La hoja santa, el chile de agua, el perejil, la pitiona, el cilantro, los chapulines y los nopales son algunos de los ingredientes básicos de la cocina tradicional de Oaxaca, y también una parte muy importante en la vida del chef Alejandro Ruiz.

Directamente desde la tierra de la Guelaguetza, el chef está en la ciudad para hacerse cargo personalmente del menú que se servirá en el evento Expo Arte 2009.

Su sazón respeta los sabores y aromas tradicionales de la cocina de Oaxaca, y los mezcla de forma fascinante en una propuesta contemporánea.

“Como sabes la cocina oaxaqueña es uno de los íconos del país, yo la pondría como una de las tres más importantes de Mexico”, afirma convencido Alejandro.

“Hay por otro lado un desarrollo muy importante en la cocina oaxaqueña, es decir, ahora ya no sólo te encuentras con la cocina tradicional, las tlayudas, los chapulines, los tamales, la cocina del mercado de la calle, de la casa, de la mamá, la abuela, que realmente es lo que le ha dado a Oaxaca ese lugar en la gastronomía a nivel nacional e internacional, y por otro lado también se está desarrollando una cocina contemporánea”.

El campo, su mejor

maestro de gastronomía

Su cocina reconcilia ambas propuestas de la gastronomía, y lo logra gracias a que su niñez transcurrió en el campo, siendo el mayor de cinco hermanos.

“Tengo ese conocimiento, ese gusto por la cocina tradicional porque yo nací en el campo, mi mamá me enseñó y me tuvo ahí a su lado como el hijo mayor de cinco que éramos.

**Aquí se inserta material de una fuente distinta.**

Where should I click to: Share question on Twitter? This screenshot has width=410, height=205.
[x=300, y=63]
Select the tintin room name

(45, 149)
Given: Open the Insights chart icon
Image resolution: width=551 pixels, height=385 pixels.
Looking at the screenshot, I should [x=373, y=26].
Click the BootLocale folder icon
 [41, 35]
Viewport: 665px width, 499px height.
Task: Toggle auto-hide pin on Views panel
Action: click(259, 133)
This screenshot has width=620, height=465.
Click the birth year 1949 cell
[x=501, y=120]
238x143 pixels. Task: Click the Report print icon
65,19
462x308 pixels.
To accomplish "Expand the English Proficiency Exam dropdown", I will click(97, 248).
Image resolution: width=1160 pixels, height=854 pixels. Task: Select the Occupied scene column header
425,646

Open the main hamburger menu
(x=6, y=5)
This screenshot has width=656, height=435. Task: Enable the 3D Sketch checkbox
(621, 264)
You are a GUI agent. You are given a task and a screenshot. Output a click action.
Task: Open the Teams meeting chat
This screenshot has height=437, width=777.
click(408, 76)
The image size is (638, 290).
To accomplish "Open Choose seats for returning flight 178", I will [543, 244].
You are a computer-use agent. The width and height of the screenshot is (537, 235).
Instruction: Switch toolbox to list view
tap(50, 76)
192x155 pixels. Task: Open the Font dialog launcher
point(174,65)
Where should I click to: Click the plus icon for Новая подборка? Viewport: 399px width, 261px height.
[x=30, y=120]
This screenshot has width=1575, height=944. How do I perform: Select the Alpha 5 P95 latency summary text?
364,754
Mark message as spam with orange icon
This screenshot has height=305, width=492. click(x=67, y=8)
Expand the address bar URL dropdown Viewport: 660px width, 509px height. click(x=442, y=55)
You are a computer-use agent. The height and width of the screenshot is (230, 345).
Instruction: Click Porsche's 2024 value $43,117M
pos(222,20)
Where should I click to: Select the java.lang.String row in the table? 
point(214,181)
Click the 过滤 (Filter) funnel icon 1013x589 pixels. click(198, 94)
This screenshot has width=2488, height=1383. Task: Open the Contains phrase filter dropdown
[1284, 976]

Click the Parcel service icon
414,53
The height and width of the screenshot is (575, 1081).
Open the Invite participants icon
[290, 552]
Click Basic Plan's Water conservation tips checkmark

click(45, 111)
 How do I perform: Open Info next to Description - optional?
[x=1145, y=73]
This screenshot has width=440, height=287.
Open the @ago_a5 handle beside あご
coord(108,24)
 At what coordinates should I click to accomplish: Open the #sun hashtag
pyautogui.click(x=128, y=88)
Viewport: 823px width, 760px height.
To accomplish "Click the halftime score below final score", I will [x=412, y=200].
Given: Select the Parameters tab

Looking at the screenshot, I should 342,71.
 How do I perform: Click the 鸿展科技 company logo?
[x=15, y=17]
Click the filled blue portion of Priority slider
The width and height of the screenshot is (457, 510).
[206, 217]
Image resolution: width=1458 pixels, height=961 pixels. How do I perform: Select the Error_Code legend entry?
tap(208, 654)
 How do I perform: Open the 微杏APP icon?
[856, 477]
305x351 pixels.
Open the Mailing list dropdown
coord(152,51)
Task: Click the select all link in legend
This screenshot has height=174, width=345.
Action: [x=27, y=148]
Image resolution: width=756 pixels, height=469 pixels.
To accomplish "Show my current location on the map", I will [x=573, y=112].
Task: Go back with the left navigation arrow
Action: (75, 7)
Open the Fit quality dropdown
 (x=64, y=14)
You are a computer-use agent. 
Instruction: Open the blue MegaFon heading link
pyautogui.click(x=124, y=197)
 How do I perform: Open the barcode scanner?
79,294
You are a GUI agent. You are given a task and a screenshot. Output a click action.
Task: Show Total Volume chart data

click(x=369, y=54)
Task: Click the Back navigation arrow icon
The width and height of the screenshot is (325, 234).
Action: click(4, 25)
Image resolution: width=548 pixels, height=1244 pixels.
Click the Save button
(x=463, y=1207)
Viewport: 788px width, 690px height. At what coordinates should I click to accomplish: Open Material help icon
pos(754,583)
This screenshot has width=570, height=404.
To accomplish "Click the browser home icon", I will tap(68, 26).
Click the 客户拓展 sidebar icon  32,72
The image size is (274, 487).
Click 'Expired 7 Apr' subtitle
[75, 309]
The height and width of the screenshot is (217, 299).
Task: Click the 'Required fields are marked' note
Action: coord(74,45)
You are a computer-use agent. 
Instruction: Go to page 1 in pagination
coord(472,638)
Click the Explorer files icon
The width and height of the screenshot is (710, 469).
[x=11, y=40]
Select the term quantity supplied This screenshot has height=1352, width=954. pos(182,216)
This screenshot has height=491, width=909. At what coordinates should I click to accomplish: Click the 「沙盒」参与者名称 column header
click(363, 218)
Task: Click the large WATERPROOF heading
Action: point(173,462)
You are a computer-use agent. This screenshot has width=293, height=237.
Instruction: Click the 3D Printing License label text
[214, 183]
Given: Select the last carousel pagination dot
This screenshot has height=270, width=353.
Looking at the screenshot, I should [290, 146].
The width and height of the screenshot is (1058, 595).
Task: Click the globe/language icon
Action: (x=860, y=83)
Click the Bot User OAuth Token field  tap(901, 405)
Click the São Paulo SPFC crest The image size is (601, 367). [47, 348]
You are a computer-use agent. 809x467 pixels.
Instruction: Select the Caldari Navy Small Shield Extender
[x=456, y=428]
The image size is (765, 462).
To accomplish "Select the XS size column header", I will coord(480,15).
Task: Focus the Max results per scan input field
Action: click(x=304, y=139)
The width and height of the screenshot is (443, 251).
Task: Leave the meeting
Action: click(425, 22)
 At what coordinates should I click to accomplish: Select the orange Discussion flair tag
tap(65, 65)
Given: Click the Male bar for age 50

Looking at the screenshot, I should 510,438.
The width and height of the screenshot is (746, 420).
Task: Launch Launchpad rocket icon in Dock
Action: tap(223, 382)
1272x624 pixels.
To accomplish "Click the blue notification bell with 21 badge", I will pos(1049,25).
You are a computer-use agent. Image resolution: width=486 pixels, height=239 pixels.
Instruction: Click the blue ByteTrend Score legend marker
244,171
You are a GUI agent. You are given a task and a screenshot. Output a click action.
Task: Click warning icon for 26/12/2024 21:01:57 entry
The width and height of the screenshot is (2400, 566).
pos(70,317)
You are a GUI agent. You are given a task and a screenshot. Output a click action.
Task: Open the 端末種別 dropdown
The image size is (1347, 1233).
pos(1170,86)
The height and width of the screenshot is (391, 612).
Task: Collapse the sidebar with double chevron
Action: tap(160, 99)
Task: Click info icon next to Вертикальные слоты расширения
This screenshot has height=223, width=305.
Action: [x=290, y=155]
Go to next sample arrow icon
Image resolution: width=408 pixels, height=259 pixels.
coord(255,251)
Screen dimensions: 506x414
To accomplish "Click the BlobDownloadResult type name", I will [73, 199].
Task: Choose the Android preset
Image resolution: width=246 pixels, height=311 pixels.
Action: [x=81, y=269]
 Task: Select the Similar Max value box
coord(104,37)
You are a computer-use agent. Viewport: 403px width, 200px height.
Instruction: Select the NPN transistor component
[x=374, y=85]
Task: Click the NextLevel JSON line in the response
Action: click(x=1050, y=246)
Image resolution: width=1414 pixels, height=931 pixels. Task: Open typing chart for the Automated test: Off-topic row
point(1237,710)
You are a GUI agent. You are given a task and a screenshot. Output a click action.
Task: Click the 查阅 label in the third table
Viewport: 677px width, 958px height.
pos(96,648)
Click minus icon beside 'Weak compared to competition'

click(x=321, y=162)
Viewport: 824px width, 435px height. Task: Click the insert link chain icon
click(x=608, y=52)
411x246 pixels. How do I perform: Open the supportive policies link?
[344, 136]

Yo le ayudaba a hacer la salsa de molcajete, a asar los chiles, a asar los jitomates, a darle la vuelta a una tortilla, y bueno, era parte del rol como miembro de una familia de campesinos que yo tenia”.

Desde los siete y ocho años de edad, Alejandro ayudaba en las faenas del campo a su papá, y también a su mamá en la cocina.

“Eramos una familia que realmente nos enseñaban a comer muy bien, comíamos lo que nos daba la tierra. Mi mamá tenia sus gallinas, sus huevos de rancho, una huertita donde tenia todas esas hierbas como el cilantro, el perejil, la hoja santa, la pitiona, una huertecita de nopales”, recuerda Ruiz.

“Comíamos lo que nos daba la tierra misma, aparte mi familia fueron campesinos, entonces cultivábamos el jitomate, el chile de agua, el ejote, el frijol, cacahuate y otras cosas. Viviendo  en el campo, la caza también era algo importante, el conejo, la liebre, las aves, comíamos de todo. Mi mamá tambien tenía unas vacas, cabras, entonces el ordeñar, el hacer el queso; entonces el desayunar, comer y a veces cenar con tortillas blanditas hechas del comal era un privilegio que en ese momento no me daba cuenta pero que ahora lo valoro mucho y ese es mi origen, de una familia de campesinos que teniamos a la mano toda esa serie de productos”.